◆ Task to complete:
Look in the material below for the line with "Open the 管理员 avatar icon" and the line with "Viewport: 1400px width, 698px height.", then set down exactly those two lines and all lines between, nothing more.

◆ Source information:
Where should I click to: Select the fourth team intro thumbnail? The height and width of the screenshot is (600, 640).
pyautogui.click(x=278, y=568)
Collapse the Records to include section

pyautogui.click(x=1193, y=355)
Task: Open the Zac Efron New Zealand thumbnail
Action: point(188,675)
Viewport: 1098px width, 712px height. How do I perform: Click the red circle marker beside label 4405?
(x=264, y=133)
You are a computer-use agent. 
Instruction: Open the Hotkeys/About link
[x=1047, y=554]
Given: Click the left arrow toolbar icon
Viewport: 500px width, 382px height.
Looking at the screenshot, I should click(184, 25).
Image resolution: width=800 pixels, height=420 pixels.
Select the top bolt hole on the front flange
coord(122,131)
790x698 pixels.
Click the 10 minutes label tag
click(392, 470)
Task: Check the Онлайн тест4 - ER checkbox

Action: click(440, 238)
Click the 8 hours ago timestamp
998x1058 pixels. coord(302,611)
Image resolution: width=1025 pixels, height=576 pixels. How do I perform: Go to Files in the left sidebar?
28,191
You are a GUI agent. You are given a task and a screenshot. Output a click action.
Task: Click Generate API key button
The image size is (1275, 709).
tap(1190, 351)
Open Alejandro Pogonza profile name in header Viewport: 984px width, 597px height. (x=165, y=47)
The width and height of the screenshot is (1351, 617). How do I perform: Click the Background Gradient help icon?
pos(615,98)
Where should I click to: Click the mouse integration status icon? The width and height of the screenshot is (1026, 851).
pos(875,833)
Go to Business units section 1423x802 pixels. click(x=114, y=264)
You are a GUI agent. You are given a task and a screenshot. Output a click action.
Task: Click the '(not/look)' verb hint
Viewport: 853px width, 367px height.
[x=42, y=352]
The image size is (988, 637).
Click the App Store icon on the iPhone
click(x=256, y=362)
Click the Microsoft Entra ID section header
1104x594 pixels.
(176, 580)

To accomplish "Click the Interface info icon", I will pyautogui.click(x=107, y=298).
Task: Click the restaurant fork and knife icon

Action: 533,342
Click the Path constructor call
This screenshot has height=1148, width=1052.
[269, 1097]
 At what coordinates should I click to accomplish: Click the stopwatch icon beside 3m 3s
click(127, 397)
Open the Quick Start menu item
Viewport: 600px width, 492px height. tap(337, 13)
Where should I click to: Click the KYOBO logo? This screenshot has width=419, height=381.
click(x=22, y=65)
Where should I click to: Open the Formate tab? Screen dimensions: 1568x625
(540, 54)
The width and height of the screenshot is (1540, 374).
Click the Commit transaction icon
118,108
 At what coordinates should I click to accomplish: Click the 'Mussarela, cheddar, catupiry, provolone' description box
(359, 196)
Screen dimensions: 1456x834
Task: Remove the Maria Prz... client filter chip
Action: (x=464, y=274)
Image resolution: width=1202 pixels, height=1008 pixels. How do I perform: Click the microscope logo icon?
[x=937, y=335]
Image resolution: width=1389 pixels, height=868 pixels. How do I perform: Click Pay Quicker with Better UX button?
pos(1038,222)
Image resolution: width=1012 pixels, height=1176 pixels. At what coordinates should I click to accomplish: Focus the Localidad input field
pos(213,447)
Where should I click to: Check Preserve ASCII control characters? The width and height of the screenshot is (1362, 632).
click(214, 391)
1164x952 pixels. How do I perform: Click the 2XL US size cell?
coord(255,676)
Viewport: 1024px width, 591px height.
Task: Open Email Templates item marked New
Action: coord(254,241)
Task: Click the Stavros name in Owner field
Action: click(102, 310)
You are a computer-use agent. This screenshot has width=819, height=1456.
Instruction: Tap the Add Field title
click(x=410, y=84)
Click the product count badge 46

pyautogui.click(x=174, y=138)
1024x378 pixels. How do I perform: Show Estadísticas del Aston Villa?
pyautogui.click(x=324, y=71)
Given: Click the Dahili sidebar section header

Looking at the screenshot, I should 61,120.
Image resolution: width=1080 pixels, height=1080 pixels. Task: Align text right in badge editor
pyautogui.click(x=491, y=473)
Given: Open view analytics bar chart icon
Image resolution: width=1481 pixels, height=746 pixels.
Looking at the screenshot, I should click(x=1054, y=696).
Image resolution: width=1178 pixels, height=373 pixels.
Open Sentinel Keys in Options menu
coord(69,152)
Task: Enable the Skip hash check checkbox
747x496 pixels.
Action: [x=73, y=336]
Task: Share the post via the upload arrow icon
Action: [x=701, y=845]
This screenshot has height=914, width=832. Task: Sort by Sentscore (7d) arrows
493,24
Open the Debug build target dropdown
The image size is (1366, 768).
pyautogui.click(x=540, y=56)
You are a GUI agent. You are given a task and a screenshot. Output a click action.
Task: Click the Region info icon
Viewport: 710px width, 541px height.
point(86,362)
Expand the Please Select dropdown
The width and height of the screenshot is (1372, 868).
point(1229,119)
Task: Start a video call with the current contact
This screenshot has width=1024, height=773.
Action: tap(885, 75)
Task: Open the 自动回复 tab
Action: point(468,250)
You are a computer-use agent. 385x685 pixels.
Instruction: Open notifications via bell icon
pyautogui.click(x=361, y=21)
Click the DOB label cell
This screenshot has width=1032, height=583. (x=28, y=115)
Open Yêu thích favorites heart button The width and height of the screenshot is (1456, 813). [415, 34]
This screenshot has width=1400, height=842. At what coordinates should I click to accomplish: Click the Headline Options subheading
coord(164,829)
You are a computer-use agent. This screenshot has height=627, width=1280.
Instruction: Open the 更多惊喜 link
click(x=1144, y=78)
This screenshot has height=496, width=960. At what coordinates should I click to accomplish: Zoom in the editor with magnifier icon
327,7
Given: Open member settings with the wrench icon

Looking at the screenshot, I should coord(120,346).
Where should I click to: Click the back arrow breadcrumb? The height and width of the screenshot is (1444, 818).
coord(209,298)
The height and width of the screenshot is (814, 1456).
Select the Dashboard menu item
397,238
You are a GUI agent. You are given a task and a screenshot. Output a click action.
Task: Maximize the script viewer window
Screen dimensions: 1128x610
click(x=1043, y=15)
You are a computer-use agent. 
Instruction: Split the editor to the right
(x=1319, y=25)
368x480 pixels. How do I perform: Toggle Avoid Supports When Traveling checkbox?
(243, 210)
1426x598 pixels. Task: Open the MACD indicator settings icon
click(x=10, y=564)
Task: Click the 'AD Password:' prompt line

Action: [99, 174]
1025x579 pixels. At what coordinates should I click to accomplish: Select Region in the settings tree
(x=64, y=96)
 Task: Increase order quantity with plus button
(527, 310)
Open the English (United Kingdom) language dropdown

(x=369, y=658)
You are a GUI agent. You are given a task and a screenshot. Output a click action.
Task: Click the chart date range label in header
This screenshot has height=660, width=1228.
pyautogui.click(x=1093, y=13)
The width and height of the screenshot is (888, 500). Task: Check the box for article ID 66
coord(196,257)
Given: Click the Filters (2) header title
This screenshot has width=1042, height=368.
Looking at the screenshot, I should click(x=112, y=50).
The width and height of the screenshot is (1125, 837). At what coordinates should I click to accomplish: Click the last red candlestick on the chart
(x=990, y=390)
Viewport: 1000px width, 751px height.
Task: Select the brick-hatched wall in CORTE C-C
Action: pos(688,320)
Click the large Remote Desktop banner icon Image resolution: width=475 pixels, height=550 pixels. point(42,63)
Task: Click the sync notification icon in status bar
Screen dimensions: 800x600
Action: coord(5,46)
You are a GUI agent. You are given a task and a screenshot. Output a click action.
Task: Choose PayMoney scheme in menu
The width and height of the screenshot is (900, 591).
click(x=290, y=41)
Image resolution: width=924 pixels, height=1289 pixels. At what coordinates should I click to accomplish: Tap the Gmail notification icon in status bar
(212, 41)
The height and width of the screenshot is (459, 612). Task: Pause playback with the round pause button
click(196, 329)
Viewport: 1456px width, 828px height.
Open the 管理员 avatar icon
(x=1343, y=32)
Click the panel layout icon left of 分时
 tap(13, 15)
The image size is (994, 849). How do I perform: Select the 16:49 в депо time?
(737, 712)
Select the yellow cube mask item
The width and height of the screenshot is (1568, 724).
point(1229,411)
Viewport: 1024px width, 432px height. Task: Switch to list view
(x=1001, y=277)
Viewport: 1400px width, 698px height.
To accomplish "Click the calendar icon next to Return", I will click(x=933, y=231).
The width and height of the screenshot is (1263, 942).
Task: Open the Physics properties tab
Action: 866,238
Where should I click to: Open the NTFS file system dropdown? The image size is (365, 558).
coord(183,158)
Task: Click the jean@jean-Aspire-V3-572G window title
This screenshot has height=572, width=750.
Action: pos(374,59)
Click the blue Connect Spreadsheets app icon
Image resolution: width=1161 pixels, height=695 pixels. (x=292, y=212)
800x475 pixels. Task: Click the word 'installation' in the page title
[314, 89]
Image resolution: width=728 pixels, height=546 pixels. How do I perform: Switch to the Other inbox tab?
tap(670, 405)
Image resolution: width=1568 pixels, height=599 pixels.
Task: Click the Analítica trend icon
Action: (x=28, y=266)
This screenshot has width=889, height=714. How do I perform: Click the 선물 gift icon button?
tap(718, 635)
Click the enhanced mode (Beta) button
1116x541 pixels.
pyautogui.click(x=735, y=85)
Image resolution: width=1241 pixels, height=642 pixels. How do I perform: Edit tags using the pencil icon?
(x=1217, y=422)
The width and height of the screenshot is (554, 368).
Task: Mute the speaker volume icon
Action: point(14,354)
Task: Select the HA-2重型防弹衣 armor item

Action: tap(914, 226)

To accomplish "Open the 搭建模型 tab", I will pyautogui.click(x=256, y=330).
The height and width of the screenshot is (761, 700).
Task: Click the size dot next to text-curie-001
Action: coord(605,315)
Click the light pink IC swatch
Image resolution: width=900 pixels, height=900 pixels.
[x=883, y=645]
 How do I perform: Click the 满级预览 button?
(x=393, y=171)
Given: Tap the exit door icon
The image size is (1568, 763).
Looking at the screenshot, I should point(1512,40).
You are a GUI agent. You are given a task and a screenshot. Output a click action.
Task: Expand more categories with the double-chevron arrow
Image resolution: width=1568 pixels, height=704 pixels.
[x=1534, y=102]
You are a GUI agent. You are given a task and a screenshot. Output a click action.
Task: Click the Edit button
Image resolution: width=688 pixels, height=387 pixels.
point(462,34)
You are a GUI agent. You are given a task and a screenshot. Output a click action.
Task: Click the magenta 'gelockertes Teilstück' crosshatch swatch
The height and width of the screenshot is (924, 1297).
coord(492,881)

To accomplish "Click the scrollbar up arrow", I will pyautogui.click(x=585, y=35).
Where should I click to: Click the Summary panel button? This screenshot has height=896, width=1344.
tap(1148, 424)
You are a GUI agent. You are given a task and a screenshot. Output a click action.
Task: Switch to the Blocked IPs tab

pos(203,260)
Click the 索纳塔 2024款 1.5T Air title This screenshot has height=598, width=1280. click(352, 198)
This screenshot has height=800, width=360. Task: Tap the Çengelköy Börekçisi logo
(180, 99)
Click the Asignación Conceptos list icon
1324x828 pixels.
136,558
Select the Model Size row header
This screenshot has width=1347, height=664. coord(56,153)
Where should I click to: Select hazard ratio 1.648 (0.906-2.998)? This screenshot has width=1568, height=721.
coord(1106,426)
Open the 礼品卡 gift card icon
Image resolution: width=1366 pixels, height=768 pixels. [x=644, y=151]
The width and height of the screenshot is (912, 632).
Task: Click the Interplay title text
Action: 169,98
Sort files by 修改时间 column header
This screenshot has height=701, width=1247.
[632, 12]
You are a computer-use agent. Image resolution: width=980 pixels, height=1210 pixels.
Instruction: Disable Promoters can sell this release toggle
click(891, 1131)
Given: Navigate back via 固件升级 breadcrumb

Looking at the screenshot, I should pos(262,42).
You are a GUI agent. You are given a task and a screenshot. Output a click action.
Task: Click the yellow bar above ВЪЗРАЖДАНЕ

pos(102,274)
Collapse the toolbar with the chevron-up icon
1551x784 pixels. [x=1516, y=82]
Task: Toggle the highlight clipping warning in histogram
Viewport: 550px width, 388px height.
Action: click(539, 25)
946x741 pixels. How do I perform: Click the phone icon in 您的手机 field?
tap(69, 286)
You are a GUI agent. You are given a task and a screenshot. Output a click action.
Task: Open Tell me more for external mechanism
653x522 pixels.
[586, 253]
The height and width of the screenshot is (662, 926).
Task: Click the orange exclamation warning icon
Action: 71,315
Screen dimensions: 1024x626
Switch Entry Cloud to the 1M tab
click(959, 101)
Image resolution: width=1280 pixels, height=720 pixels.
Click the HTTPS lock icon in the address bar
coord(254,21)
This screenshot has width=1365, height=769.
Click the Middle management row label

◆ Written answer:
Open the 管理员 avatar icon
(x=1343, y=32)
Click the panel layout icon left of 分时
 tap(13, 15)
The image size is (994, 849). How do I perform: Select the 16:49 в депо time?
(737, 712)
Select the yellow cube mask item
The width and height of the screenshot is (1568, 724).
point(1229,411)
Viewport: 1024px width, 432px height. Task: Switch to list view
(x=1001, y=277)
Viewport: 1400px width, 698px height.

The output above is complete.